From PCA to RPCA
PCA is widely known by its geometric interpretation. That is, finding successive orthonormal vectors to project the data onto, such that the reprojected variance is kept at a maximum. Here is another way to look at PCA. Let’s say you have a data matrix $M$. You believe that there exists a low-rank matrix $L$—whose rank is less than $r$—if some noise is stripped out of $M$.
This can be formulated as an optimization problem, where you try to find a matrix $L$ that gives you the best low-rank approximation of $M$.
$$
\begin{align}
& \min_{L} & & |M -L|_F^2 \
& \text{subject to} & & rank(L) < r \
\end{align}
$$
Note that low-rank translates into the fact that there are correlations among samples and/or features.
This ties our story back to the geometric interpretation of PCA.
The solution to this problem is outliend by the famous Eckart-Young-Mirsky theorem, and is well-implemented in commonly used machine learning packages such as scikit-learn
.
It’s easy to solve whether you use SVD, as the original thorem suggests, or solving the eigenproblem of the covariance matrix of the data.
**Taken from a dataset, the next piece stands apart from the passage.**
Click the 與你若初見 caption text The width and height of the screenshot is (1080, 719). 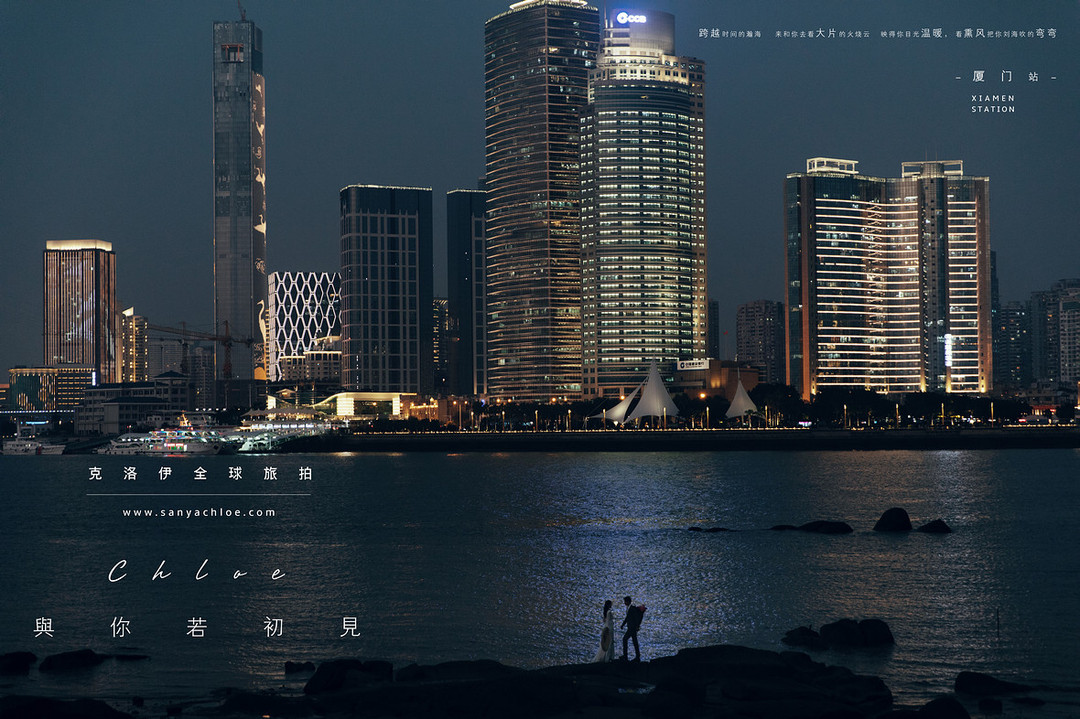(197, 628)
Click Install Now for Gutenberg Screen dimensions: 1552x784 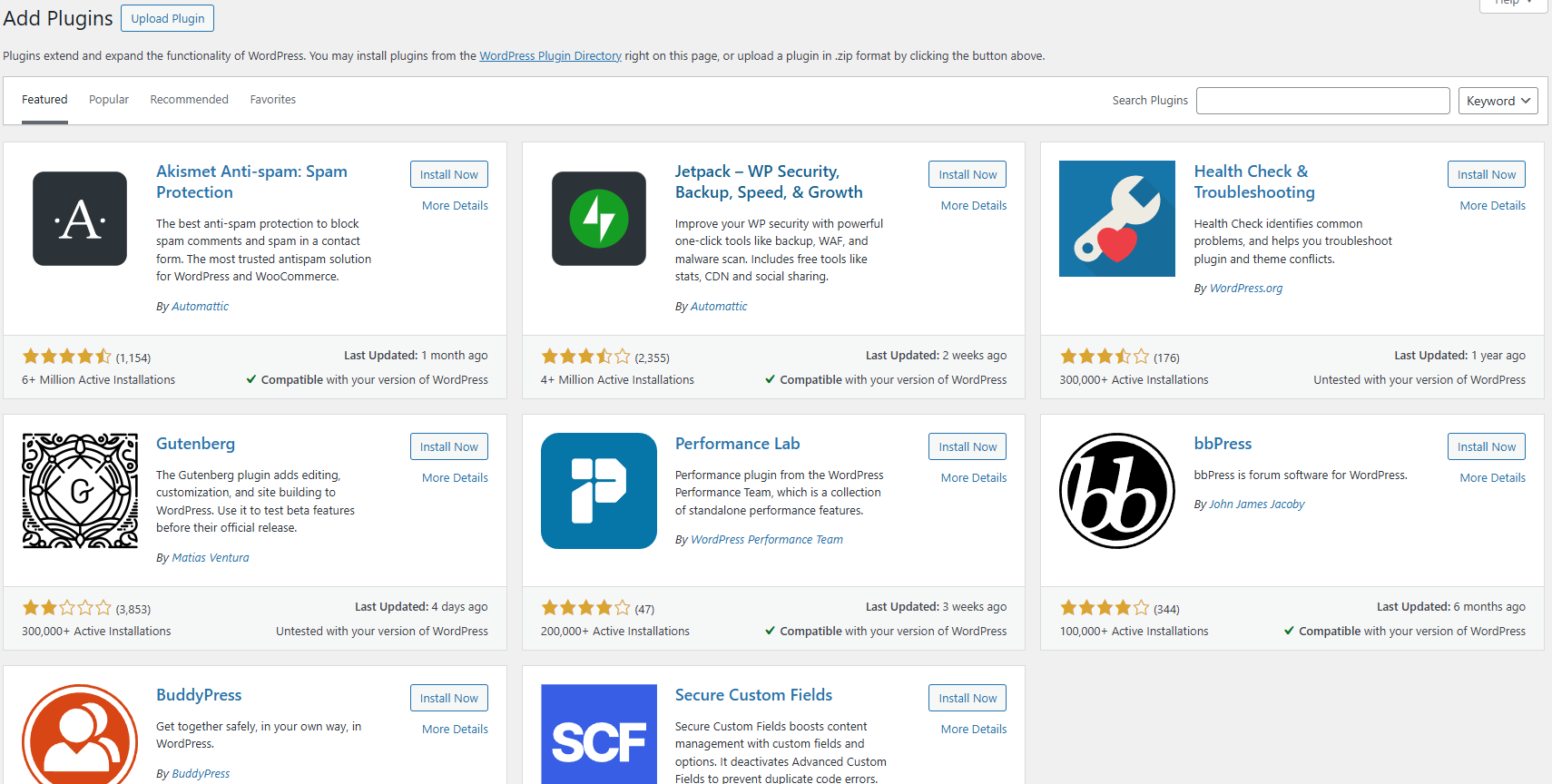point(449,446)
Something we haven’t talked about yet is the term $\|M -L\|_F^2$ . Why Frobenius norm? This basically represents your assumption on the noise that is present in your data $M$ or how do you like to penalize it. If you are like me and prefer the probabilistic view of PCA, this means that you assume your data is corrupted with i.i.d. Gaussian noise.
But what if it wasn’t?
Candes et al. raise this question in their 2011 paper. In their own words, if the data is grossly corrupted in sparse regions, then $\|M-L\|_F^2$ is not an appropriate objective anymore. Okay then, how about we change it to $\|M -L\|_1$? On paper, this seems perfect but we don’t have the Eckart-Young-Mirsky theorem for this case. Let’s take a step forward and don’t make any assumptions on what rank $r$ will be, but rather just try to minimize it as much as we can. While doing so, let’s also make sure a high-fidelity low-rank approximation via minimizing $\|S\|_1$which represents entry-wise deviations from the actual data. Obviously these two objectives are in a tradeoff, so we will represent our preference in between the two via a regularizing parameter $\lambda$. Here is the new objective function.
$$\begin{align}
& \min_{L} & & rank(L) + \lambda|S|_1 \
& \text{subject to} & & L + S = M \
\end{align}$$
Rank minimization over a convex set is an NP-hard problem therefore it’s not practical. What Candes et al. suggests is to replace $rank(L)$ with $|L|_*$ which is the nuclear norm of $L$. Nuclear norm is the convex envelope for the rank minimization problem, thus the bext convex approximation. In order to see why this is, let’s first formally define rank of a matrix as $rank(L) = |\sigma(L)|_0$, where $\sigma(L)$ is the vector of singular values of $L$. A refresher: the 0-“norm” (in quotation marks because it’s not really a norm) is simply the number of non-zero elements in a vector.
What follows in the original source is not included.